I can't install the driver. 
I will try other slot



newtekie1 said:


> I'd almost guarantee the problem is the SATA card.  Those combo cards, and really most Syba cards in my experience, are garbage.
> 
> You want something dedicated to just SATA 6Gb/s.  Something like this from Highpoint: http://www.newegg.com/Product/Product.aspx?Item=N82E16816115072
> 
> Though, I'd just stick the SSD in one of the motherboard's SATA 3Gb/s ports and be done with it.  SSDs are fast because of their low access times.  Raw throughput doesn't really help in real-world use, and raw throughput is all you gain by using SATA 6Gbps.  Also, if you plan to boot your OS from the SSD(and you should) then using the motherboard SATA ports makes things a heck of a lot easier.

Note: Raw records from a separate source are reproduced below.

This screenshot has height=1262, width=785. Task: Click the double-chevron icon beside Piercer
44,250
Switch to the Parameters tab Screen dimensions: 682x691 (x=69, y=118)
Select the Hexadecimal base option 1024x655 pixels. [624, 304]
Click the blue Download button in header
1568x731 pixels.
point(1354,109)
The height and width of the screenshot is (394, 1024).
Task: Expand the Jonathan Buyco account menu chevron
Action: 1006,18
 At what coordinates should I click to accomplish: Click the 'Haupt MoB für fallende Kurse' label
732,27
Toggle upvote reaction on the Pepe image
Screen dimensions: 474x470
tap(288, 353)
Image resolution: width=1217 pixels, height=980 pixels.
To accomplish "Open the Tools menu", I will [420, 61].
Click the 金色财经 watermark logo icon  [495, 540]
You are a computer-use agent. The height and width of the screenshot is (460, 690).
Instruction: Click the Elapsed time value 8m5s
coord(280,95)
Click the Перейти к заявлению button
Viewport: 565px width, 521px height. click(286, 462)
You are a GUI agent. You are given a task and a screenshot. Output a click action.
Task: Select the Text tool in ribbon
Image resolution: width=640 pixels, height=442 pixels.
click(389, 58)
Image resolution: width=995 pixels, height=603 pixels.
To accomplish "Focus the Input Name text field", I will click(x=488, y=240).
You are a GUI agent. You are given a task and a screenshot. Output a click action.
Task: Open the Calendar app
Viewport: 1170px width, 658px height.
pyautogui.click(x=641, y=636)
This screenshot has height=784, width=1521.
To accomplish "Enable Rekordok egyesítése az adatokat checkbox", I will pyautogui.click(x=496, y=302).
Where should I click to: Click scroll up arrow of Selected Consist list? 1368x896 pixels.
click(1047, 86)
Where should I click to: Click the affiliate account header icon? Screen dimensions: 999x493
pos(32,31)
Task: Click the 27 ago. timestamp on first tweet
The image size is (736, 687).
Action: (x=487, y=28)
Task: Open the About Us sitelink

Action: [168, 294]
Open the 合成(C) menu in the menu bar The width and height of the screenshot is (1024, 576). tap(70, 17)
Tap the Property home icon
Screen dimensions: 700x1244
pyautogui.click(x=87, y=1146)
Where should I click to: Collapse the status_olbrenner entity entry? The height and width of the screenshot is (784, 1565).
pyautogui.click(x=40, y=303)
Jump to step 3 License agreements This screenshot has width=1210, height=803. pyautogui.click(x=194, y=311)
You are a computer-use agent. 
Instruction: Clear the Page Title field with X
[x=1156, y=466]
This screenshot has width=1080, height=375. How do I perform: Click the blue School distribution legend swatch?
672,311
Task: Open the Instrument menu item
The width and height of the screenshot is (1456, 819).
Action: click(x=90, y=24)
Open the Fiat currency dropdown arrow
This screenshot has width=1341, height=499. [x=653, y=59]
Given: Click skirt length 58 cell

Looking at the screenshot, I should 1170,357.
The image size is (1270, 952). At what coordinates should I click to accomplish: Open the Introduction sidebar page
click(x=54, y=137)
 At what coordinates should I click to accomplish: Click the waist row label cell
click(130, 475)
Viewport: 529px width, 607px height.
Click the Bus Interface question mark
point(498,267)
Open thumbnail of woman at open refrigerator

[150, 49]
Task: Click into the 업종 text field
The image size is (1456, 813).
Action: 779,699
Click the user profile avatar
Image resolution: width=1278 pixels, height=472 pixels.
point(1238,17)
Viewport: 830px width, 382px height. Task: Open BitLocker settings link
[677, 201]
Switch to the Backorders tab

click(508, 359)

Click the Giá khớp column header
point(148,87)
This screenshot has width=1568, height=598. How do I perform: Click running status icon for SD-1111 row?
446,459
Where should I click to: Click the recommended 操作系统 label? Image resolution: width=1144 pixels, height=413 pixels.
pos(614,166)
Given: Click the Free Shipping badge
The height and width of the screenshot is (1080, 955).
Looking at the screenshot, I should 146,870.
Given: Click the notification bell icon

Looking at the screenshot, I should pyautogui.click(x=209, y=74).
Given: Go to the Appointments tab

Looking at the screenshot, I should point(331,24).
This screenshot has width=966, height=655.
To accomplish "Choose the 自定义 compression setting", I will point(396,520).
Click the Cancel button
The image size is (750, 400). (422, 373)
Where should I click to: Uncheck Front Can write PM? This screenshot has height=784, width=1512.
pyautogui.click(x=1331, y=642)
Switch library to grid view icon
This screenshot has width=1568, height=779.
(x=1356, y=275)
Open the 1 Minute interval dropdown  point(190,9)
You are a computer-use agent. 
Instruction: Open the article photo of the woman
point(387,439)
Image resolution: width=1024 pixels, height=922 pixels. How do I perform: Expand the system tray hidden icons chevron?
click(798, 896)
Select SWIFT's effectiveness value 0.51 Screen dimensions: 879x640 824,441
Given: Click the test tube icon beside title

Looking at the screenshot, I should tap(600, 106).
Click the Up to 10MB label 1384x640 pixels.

I tried. And the result is below


Is that means I can only get full speed after I change my CPU and motherBoard - -

Left one is my old ssd, Only 128 g and it's my system disk.
Should I change my system disk to new ssd?
All the test done in stat2


----------



## Ferrum Master (Dec 31, 2016)

It is pcie x1 card it can't have more. Bad choice for a controller. 

You could take some kingston or plextor pcie SSD cards that natively can boot on legacy PC's.


----------



## akagilnc (Dec 31, 2016)

Ferrum Master said:


> It is pcie x1 card it can't have more. Bad choice for a controller.
> 
> You could take some kingston or plextor pcie SSD cards that natively can boot on legacy PC's.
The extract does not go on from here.